**Problem description**
Print the lines of the stored entries from the first line through the line containing "should pyautogui.click(x=1058, y=41).", with both included, reproducing each one without changes.

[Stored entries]
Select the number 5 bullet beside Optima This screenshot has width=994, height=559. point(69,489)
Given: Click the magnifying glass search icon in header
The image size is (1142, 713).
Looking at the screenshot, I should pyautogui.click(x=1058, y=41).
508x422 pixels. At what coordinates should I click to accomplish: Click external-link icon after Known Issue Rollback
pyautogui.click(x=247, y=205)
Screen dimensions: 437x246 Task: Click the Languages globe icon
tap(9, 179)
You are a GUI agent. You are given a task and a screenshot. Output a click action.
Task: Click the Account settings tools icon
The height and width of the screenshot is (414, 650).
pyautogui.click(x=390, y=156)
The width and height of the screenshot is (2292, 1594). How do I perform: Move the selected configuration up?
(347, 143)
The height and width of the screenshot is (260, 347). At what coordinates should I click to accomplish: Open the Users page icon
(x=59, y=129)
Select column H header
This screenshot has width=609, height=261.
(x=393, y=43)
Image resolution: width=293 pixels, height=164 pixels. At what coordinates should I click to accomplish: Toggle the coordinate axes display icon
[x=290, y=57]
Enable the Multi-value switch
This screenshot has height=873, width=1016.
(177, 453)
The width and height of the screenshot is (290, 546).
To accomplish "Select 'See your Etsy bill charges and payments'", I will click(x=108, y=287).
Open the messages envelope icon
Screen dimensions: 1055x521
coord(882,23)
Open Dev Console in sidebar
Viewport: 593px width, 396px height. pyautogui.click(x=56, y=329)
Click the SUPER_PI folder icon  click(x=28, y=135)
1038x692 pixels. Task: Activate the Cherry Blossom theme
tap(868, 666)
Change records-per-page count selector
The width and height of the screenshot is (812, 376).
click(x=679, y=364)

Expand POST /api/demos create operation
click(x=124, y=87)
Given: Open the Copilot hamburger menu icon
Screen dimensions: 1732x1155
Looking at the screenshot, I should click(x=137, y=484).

**Exercise output**
Select the number 5 bullet beside Optima This screenshot has width=994, height=559. point(69,489)
Given: Click the magnifying glass search icon in header
The image size is (1142, 713).
Looking at the screenshot, I should pyautogui.click(x=1058, y=41).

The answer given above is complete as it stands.